> Set task
Reproduce only the part that opens with the line containing "Open the admin settings gear" and closes with the line containing "click(x=762, y=43)", substituting "Submit button" for "Save button" and leaving every other character as it stands.

> Data for this exercise
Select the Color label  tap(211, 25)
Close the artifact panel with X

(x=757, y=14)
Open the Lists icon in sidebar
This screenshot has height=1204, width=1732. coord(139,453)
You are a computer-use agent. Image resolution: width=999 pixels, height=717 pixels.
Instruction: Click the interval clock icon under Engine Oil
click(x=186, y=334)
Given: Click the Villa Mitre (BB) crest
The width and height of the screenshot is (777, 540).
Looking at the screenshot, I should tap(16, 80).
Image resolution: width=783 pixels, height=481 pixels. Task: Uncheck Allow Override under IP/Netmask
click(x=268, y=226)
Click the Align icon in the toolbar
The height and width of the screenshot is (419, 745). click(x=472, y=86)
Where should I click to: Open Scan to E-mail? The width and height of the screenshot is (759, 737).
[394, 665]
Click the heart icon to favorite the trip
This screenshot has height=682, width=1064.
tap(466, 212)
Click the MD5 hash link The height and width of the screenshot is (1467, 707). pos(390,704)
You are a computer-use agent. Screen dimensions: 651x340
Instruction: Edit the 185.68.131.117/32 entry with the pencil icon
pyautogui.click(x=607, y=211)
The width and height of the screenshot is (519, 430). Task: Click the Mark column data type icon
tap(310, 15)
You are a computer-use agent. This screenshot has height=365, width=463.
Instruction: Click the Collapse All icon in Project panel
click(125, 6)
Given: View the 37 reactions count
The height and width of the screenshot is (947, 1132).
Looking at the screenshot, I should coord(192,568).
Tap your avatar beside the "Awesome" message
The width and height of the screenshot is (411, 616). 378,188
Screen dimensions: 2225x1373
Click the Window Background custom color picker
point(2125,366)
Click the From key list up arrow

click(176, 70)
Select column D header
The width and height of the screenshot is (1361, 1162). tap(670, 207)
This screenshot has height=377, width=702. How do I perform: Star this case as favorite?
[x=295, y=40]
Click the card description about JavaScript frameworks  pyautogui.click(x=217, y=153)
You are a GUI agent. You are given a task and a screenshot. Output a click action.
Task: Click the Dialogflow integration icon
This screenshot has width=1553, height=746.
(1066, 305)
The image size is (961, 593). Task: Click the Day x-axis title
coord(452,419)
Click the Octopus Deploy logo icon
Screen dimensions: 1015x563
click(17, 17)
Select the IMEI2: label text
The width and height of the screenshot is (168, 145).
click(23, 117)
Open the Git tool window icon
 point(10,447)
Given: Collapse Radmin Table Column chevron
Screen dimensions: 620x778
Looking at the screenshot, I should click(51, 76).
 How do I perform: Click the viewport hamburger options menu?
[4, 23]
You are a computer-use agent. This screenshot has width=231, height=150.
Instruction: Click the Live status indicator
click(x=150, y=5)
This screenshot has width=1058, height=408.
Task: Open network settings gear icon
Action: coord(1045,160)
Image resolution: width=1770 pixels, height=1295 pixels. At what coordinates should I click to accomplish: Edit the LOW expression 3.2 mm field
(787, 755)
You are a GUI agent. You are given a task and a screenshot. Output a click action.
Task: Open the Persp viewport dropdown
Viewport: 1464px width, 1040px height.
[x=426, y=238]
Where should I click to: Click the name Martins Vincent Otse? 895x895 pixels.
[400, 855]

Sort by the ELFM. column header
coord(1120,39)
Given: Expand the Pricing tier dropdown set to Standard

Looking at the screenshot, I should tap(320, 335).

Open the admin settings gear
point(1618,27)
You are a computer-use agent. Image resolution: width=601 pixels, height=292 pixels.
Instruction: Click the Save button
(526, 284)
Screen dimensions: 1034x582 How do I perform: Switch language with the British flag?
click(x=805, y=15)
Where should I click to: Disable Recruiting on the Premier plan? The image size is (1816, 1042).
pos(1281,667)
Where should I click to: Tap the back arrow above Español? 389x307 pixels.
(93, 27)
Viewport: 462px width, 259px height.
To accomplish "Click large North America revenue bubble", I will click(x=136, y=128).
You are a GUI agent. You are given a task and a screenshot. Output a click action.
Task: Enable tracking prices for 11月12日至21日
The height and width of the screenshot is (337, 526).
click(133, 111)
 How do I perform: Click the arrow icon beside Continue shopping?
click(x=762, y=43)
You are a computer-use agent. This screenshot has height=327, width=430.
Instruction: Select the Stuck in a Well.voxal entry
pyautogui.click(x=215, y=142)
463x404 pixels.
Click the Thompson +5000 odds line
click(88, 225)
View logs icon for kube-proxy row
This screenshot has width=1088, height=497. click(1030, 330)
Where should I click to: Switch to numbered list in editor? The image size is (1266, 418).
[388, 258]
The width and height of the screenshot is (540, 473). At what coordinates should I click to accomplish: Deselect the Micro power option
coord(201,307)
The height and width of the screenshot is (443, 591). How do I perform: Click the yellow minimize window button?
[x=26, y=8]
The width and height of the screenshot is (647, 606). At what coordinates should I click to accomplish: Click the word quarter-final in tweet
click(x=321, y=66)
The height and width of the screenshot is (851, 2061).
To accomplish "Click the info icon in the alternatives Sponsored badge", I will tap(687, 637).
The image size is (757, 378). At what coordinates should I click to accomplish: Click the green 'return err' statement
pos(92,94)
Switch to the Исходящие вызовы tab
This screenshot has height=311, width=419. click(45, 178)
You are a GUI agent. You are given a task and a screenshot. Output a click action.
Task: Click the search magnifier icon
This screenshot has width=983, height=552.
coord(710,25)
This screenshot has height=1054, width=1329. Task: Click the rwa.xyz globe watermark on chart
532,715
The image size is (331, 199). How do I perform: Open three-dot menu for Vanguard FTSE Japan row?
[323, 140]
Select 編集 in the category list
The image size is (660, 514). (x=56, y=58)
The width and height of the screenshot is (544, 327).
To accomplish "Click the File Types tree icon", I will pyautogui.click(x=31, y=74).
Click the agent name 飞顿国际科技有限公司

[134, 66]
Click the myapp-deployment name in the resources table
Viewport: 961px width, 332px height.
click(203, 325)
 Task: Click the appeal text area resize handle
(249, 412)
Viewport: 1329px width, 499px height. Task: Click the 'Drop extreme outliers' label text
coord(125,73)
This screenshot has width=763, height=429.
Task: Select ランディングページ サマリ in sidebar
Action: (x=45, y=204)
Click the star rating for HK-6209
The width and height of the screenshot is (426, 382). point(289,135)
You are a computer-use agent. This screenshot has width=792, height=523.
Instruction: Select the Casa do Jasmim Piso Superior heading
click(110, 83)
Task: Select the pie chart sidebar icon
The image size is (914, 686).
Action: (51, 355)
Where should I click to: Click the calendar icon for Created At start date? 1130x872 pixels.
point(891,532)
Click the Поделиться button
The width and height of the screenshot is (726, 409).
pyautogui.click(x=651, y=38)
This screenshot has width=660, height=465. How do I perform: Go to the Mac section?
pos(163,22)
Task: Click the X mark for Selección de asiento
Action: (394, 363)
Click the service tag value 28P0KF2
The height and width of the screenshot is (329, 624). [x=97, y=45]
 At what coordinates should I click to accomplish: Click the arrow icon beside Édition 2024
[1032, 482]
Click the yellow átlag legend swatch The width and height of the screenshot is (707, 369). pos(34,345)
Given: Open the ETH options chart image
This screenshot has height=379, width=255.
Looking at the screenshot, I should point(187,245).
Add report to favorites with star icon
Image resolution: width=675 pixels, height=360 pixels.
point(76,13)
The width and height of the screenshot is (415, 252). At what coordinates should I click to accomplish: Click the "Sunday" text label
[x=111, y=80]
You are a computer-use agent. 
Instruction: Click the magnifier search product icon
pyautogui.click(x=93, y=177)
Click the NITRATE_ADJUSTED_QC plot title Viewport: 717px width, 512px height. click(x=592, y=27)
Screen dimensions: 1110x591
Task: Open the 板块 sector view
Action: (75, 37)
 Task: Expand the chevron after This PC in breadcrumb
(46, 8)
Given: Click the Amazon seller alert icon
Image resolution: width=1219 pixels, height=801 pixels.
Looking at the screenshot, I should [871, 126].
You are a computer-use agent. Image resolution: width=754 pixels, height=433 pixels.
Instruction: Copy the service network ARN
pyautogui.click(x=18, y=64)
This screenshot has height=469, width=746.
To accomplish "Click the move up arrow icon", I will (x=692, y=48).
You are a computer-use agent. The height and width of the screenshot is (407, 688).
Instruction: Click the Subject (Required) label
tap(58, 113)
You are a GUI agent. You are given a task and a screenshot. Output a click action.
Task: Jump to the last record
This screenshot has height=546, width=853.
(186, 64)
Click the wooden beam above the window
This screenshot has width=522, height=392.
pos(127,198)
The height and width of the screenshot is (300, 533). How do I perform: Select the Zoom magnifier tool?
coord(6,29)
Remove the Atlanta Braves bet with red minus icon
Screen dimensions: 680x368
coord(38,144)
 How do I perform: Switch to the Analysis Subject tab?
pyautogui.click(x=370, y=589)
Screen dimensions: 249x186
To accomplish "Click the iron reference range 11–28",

> Exercise result
Open the admin settings gear
point(1618,27)
You are a computer-use agent. Image resolution: width=601 pixels, height=292 pixels.
Instruction: Click the Submit button
(526, 284)
Screen dimensions: 1034x582 How do I perform: Switch language with the British flag?
click(x=805, y=15)
Where should I click to: Disable Recruiting on the Premier plan? The image size is (1816, 1042).
pos(1281,667)
Where should I click to: Tap the back arrow above Español? 389x307 pixels.
(93, 27)
Viewport: 462px width, 259px height.
To accomplish "Click large North America revenue bubble", I will click(x=136, y=128).
You are a GUI agent. You are given a task and a screenshot. Output a click action.
Task: Enable tracking prices for 11月12日至21日
The height and width of the screenshot is (337, 526).
click(133, 111)
 How do I perform: Click the arrow icon beside Continue shopping?
click(x=762, y=43)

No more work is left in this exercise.